- Records of interface elements
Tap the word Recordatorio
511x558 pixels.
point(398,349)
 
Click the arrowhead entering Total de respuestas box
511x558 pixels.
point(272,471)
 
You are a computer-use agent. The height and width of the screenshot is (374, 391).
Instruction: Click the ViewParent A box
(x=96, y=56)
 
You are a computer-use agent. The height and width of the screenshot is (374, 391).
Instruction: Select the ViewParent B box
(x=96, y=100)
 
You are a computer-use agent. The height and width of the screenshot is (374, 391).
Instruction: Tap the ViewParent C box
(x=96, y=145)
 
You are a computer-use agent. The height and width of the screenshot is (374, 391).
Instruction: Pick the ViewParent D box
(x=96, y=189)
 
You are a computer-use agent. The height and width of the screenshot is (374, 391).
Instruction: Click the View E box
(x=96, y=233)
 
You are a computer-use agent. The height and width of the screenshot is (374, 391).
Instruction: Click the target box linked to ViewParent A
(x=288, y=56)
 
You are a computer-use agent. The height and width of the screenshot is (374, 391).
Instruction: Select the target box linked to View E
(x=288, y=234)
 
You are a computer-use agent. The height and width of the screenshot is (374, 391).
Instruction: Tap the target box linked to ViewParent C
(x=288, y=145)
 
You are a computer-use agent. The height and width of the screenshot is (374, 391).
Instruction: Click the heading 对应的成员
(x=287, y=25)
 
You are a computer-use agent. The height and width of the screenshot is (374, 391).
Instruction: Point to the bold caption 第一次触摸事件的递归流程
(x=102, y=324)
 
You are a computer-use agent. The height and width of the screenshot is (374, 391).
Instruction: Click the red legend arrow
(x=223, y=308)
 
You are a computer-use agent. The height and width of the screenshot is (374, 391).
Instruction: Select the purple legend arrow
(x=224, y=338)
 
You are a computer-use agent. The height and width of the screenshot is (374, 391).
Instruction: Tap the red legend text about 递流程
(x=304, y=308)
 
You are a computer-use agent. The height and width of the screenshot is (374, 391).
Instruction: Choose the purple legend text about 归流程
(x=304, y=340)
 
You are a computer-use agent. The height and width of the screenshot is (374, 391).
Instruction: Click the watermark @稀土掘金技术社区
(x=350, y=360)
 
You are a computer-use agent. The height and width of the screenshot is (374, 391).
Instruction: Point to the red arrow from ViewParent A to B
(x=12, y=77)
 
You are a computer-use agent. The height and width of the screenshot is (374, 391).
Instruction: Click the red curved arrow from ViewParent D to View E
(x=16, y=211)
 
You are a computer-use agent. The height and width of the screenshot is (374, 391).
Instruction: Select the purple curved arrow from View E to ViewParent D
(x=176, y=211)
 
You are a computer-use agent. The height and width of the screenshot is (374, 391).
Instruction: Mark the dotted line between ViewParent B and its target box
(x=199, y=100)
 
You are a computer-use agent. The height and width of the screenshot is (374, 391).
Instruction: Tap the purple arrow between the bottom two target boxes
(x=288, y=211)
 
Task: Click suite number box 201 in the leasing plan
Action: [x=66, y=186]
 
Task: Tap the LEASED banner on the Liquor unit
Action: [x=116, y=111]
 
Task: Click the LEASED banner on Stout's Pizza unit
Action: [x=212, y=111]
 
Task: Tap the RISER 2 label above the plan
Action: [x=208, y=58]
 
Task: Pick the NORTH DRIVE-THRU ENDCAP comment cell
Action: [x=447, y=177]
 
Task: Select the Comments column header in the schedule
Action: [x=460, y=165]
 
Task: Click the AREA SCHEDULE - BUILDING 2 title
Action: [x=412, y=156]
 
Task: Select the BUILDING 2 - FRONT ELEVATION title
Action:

- DIRECTIONS
Please reproduce all of the items above word for word, line by line, with nothing changed.

- SOLUTION BELOW
Tap the word Recordatorio
511x558 pixels.
point(398,349)
 
Click the arrowhead entering Total de respuestas box
511x558 pixels.
point(272,471)
 
You are a computer-use agent. The height and width of the screenshot is (374, 391).
Instruction: Click the ViewParent A box
(x=96, y=56)
 
You are a computer-use agent. The height and width of the screenshot is (374, 391).
Instruction: Select the ViewParent B box
(x=96, y=100)
 
You are a computer-use agent. The height and width of the screenshot is (374, 391).
Instruction: Tap the ViewParent C box
(x=96, y=145)
 
You are a computer-use agent. The height and width of the screenshot is (374, 391).
Instruction: Pick the ViewParent D box
(x=96, y=189)
 
You are a computer-use agent. The height and width of the screenshot is (374, 391).
Instruction: Click the View E box
(x=96, y=233)
 
You are a computer-use agent. The height and width of the screenshot is (374, 391).
Instruction: Click the target box linked to ViewParent A
(x=288, y=56)
 
You are a computer-use agent. The height and width of the screenshot is (374, 391).
Instruction: Select the target box linked to View E
(x=288, y=234)
 
You are a computer-use agent. The height and width of the screenshot is (374, 391).
Instruction: Tap the target box linked to ViewParent C
(x=288, y=145)
 
You are a computer-use agent. The height and width of the screenshot is (374, 391).
Instruction: Click the heading 对应的成员
(x=287, y=25)
 
You are a computer-use agent. The height and width of the screenshot is (374, 391).
Instruction: Point to the bold caption 第一次触摸事件的递归流程
(x=102, y=324)
 
You are a computer-use agent. The height and width of the screenshot is (374, 391).
Instruction: Click the red legend arrow
(x=223, y=308)
 
You are a computer-use agent. The height and width of the screenshot is (374, 391).
Instruction: Select the purple legend arrow
(x=224, y=338)
 
You are a computer-use agent. The height and width of the screenshot is (374, 391).
Instruction: Tap the red legend text about 递流程
(x=304, y=308)
 
You are a computer-use agent. The height and width of the screenshot is (374, 391).
Instruction: Choose the purple legend text about 归流程
(x=304, y=340)
 
You are a computer-use agent. The height and width of the screenshot is (374, 391).
Instruction: Click the watermark @稀土掘金技术社区
(x=350, y=360)
 
You are a computer-use agent. The height and width of the screenshot is (374, 391).
Instruction: Point to the red arrow from ViewParent A to B
(x=12, y=77)
 
You are a computer-use agent. The height and width of the screenshot is (374, 391).
Instruction: Click the red curved arrow from ViewParent D to View E
(x=16, y=211)
 
You are a computer-use agent. The height and width of the screenshot is (374, 391).
Instruction: Select the purple curved arrow from View E to ViewParent D
(x=176, y=211)
 
You are a computer-use agent. The height and width of the screenshot is (374, 391).
Instruction: Mark the dotted line between ViewParent B and its target box
(x=199, y=100)
 
You are a computer-use agent. The height and width of the screenshot is (374, 391).
Instruction: Tap the purple arrow between the bottom two target boxes
(x=288, y=211)
 
Task: Click suite number box 201 in the leasing plan
Action: [x=66, y=186]
 
Task: Tap the LEASED banner on the Liquor unit
Action: [x=116, y=111]
 
Task: Click the LEASED banner on Stout's Pizza unit
Action: [x=212, y=111]
 
Task: Tap the RISER 2 label above the plan
Action: [x=208, y=58]
 
Task: Pick the NORTH DRIVE-THRU ENDCAP comment cell
Action: [x=447, y=177]
 
Task: Select the Comments column header in the schedule
Action: [x=460, y=165]
 
Task: Click the AREA SCHEDULE - BUILDING 2 title
Action: [x=412, y=156]
 
Task: Select the BUILDING 2 - FRONT ELEVATION title
Action:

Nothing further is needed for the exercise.